Capturing T Lymphocytes’ Dynamic Interactions With Human Neural Cells Using Time-Lapse Microscopy

To fully perform their functions, T lymphocytes migrate within organs’ parenchyma and interact with local cells. Infiltration of T lymphocytes within the central nervous system (CNS) is associated with numerous neurodegenerative disorders. Nevertheless, how these immune cells communicate and respond to neural cells remains unresolved. To investigate the behavior of T lymphocytes that reach the CNS, we have established an in vitro co-culture model and analyzed the spatiotemporal interactions between human activated CD8(+) T lymphocytes and primary human astrocytes and neurons using time-lapse microscopy. By combining multiple variables extracted from individual CD8(+) T cell tracking, we show that CD8(+) T lymphocytes adopt a more motile and exploratory behavior upon interacting with astrocytes than with neurons.

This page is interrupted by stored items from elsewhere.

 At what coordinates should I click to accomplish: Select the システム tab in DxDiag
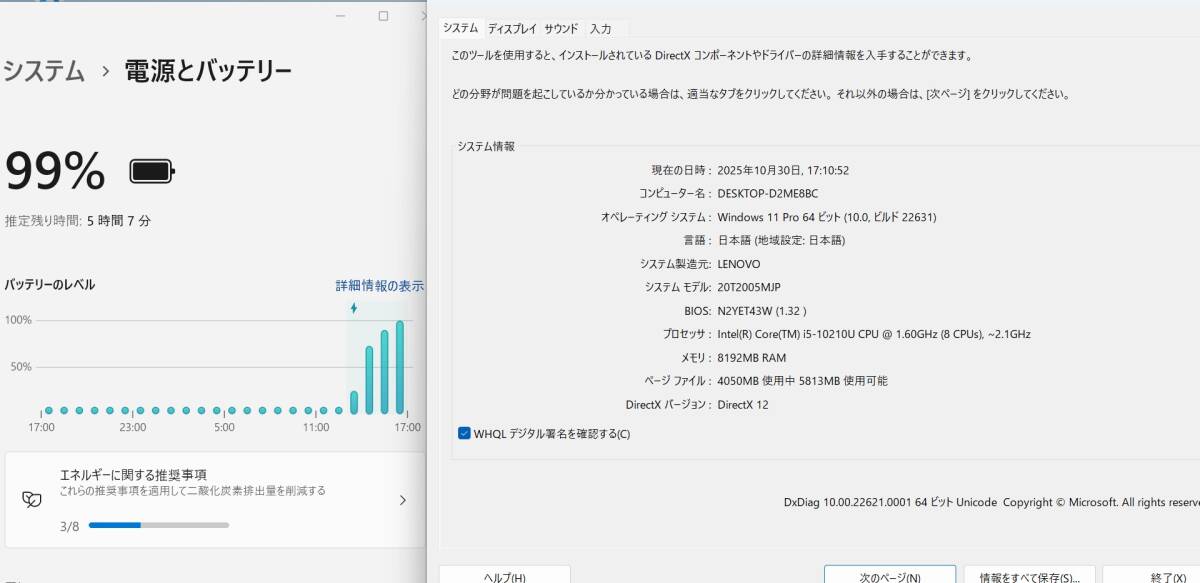click(x=459, y=28)
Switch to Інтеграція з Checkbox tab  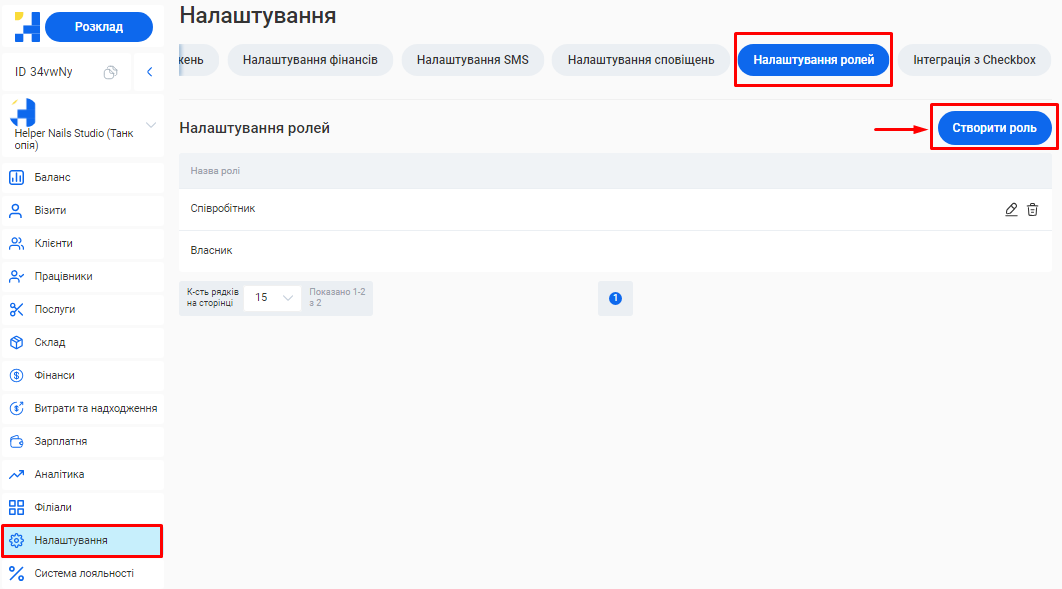[x=974, y=60]
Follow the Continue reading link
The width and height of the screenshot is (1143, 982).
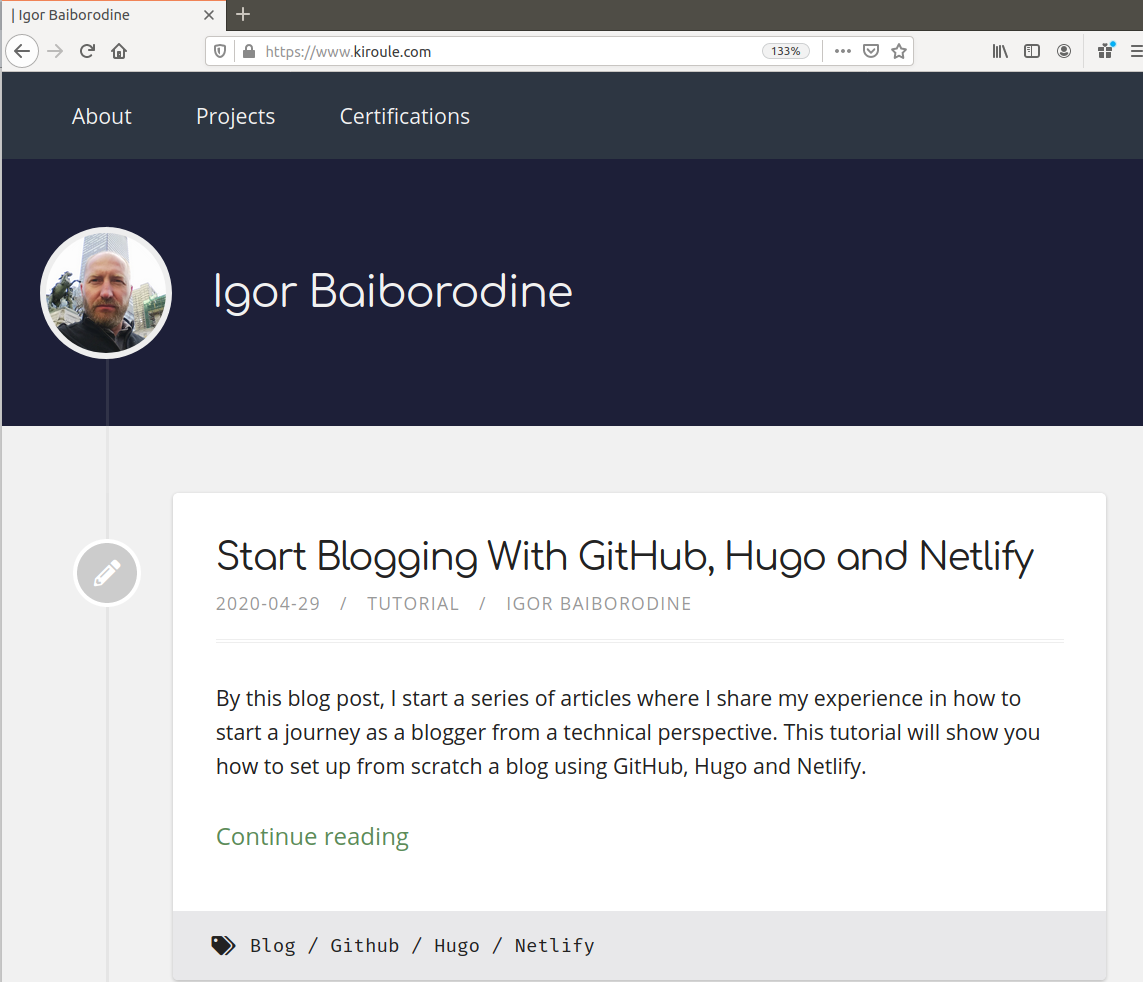pyautogui.click(x=312, y=836)
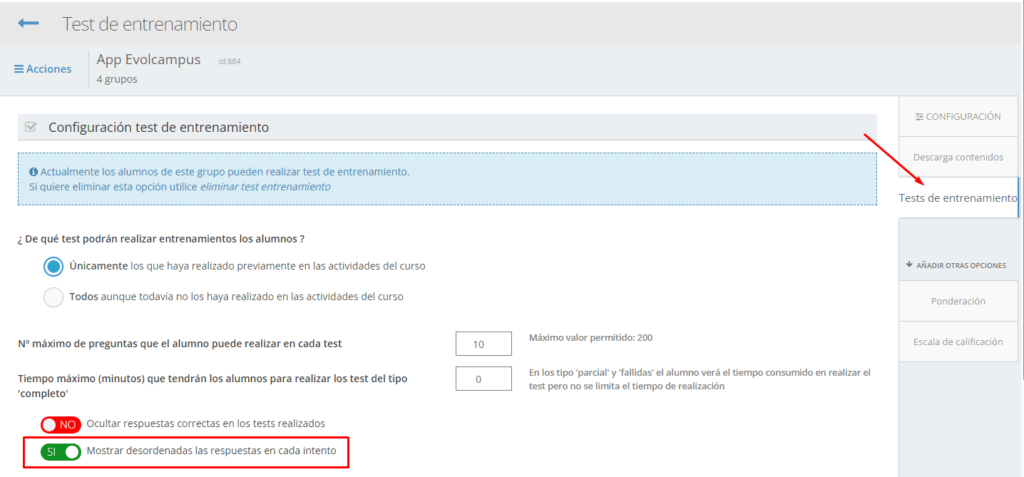
Task: Open Escala de calificación option
Action: (x=957, y=341)
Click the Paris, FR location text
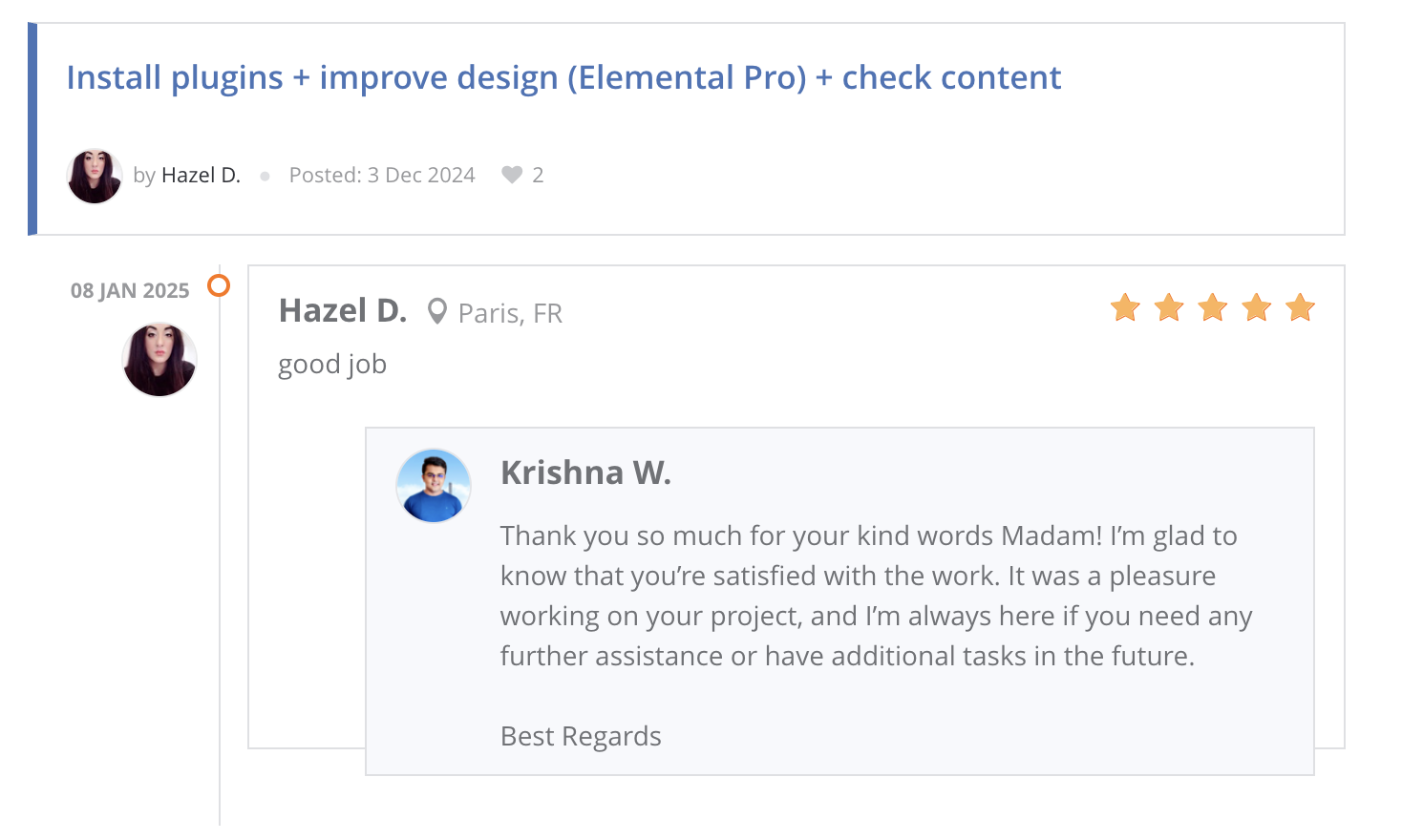1402x840 pixels. click(510, 313)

Pretreatment of astrocytes or neurons with IL-1β to mimic in vivo inflammation significantly increases CD8(+) T lymphocyte motility. Using visual interpretation and analysis of numerical variables extracted from CD8(+) T cell tracking, we identified four distinct CD8(+) T lymphocyte behaviors: scanning, dancing, poking and round. IL-1β-pretreatment significantly increases the proportion of scanning CD8(+) T lymphocytes, which are characterized by active exploration, and reduces the proportion of round CD8(+) T lymphocytes, which are less active. Blocking MHC class I on astrocytes significantly diminishes the proportion of poking CD8(+) T lymphocytes, which exhibit synapse-like interactions. Lastly, our co-culture time-lapse model is easily adaptable and sufficiently sensitive and powerful to characterize and quantify spatiotemporal interactions between human T lymphocytes and primary human cells in different conditions while preserving viability of fragile cells such as neurons and astrocytes.